Some in the anti-virus industry have taken issue with NSS’s tests because the company refuses to show whether it is adhering to emerging industry standards for testing security products. The Anti-Malware Testing Standards Organization (AMTSO), a cantankerous coalition of security companies, anti-virus vendors and researchers, have cobbled together a series of best practices designed to set baseline methods for ranking the effectiveness of security software. The guidelines are meant in part to eliminate biases in testing, such as regional differences in anti-virus products and the relative age of the malware threats that they detect.
NSS was a member of the AMTSO until last fall, when the company parted ways with the group.

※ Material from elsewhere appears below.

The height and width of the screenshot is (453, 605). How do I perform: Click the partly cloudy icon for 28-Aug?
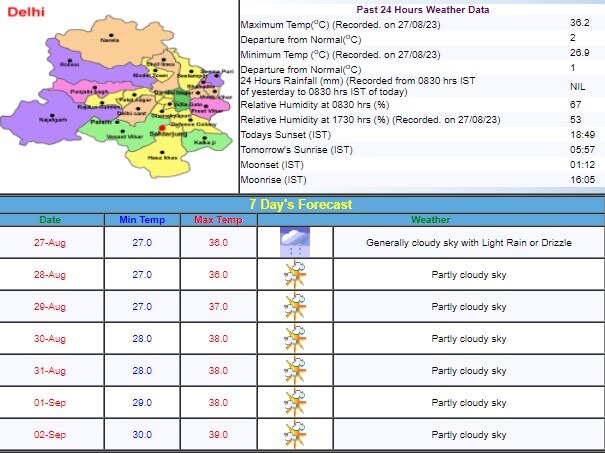coord(294,274)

NSS’s Moy said the standards focus on fairness to the anti-virus vendors at the expense of showing how well these products actually perform in real world tests.
“We test at zero hour, and we have a huge funnel where we subject all of the [anti-virus] vendors to the same malicious URLs at the same time,” Moy said. “Generally, the other industry tests are testing days weeks and months after malware samples have been on the Internet.”
David Harley, an AMTSO board member and director of malware intelligence for NOD32 maker ESET, didn’t quibble with the core findings in the NSS report, but rather what he called the lack of transparency in NSS’s testing methodology.
“My quarrel with NSS is that they’re trying to quantify that Product A is better than Product B on the basis of an uncertain methodology,” Harley said. “I’m not quarreling with the proposition that the industry misses a lot of malware. That’s incontrovertible, when every day we’re dealing with close to 100,000 new malware samples. In fact, that sort of level of detection that NSS is talking about — 50 to 60 percent right out of the gate — sounds realistic to me.”
For all of its hand-wringing about results from outside testing firms, the anti-virus testing labs are starting to move in the direction of more real-time testing, said Alfred Huger, vice president of engineering at upstart anti-virus firm Immunet.
“People have to understand that anti-virus is more like a seatbelt than an armored car: It might help you in an accident, but it might not,” Huger said. “There are some things you can do to make sure you don’t get into an accident in the first place, and those are the places to focus, because things get dicey real quick when today’s malware gets past the outside defenses and onto the desktop.”